## EXERCISE DESCRIPTION
Continue the forum thread searching for the engineer Andy Fairclough, starting right after its last line.

## PASSAGE
........
# Looking for Andy Fairclough



## Pyramid (Aug 24, 2008)

Hi , Anyone ever sailed with an engineer called Andy Fairclough? I served my first part of apprenticeship with him at Leith Nautical college in 1974 / 1976. He was an engineer cadet with Cayzer Irvine and came to the college with some experience as a motorman before starting at college. He stayed in the Canterbury area when I knew him.

Really outgoing character , great laugh had with him , Ian Hood , Mick Burnett and Alan Stewart all staying in the seamans mission Leith ( now Malmaison) and then the Lochewe in Royal Terrace , Edinburgh.

Thanks for any info.


----------



## Dave Tyler (Feb 1, 2008)

I sailed with Andy when he was Junior Engineer on the final voyage of the Clan Menzies in 1979, he was then living in the Folkestone area. I was made redundant after that trip and lost contact with him. But he may have joined the ferries out of Dover and Folkestone.

Regards,
Dave Tyler


----------



## Pyramid (Aug 24, 2008)

Thanks Dave , a lot of us from Leith Nautical College engineering intake of 74 have kept in touch but Andy just disappeared. Funny because he was such a social type guy as well.

Appreciate your reply ,..Doug


----------



## chrisk (Apr 8, 2009)
........
## RECORDED DATA
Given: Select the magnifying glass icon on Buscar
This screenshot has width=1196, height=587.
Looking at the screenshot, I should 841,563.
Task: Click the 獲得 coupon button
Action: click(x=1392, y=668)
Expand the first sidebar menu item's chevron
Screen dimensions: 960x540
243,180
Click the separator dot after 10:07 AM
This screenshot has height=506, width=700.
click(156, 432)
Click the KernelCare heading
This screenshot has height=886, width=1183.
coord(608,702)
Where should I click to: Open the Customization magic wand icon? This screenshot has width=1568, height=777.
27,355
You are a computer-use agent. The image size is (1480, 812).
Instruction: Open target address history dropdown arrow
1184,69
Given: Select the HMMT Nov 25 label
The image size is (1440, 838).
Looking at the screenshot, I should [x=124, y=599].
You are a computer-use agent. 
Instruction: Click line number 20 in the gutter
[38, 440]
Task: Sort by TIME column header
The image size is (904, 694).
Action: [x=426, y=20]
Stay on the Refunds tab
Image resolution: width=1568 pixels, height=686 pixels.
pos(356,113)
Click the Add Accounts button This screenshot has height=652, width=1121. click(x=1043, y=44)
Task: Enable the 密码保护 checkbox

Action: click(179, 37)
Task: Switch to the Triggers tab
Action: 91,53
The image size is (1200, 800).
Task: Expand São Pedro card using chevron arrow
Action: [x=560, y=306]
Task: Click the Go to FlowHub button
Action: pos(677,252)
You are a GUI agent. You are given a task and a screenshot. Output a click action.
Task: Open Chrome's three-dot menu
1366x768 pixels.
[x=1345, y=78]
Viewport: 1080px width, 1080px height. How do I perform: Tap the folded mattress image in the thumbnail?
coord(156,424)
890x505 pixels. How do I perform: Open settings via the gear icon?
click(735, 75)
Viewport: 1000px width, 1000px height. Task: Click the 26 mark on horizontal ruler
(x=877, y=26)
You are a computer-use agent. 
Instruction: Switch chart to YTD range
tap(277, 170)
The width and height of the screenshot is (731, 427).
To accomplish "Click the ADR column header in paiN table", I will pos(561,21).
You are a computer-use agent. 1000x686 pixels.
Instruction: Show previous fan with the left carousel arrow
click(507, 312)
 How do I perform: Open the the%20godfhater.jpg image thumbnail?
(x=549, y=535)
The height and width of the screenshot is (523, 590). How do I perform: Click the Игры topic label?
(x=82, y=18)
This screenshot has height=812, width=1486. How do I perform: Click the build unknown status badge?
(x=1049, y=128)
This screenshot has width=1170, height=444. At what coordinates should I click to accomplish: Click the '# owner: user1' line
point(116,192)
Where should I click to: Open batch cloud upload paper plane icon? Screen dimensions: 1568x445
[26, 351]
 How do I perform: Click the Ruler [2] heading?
........
## RESULT
*andy fairclough*

hiya ,if this is the same guy we are talking about he was at the prince of wales sea school with me in dover for three months 1974,some of us went on to bp but i dont recall where andy went he lived somewhere nearby as i went to his house once ,we had a shoot with his dads shotgun in his field so it was quite rural realy liked the guy and would love to find him again


----------



## chrisk (Apr 8, 2009)

*andy*

also his photo sat next to me is posted on the pwsts website (gallery grenville 1973
reg chris


----------



## Pyramid (Aug 24, 2008)

*Photo*

Hi Chris , checked out the web site and photo and yep , that's the Andy we went to college with in Leith , 74-76. Hard to believe it is 35 years ago now. We had a cracking time in Edinburgh for that first phase , I am still good friends with a few of the lads. 
I no longer work in the MN but have been offshore since 1982 more with project related activities , ROV's and subsea construction vessels , I will post a photo of the vessel I am presently on. 

It would be real interesting to hear from Andy if possible , one other poster thought he may now work on the cross Channel ferries? Thanks again for your response , it is appreciated.


----------



## chrisk (Apr 8, 2009)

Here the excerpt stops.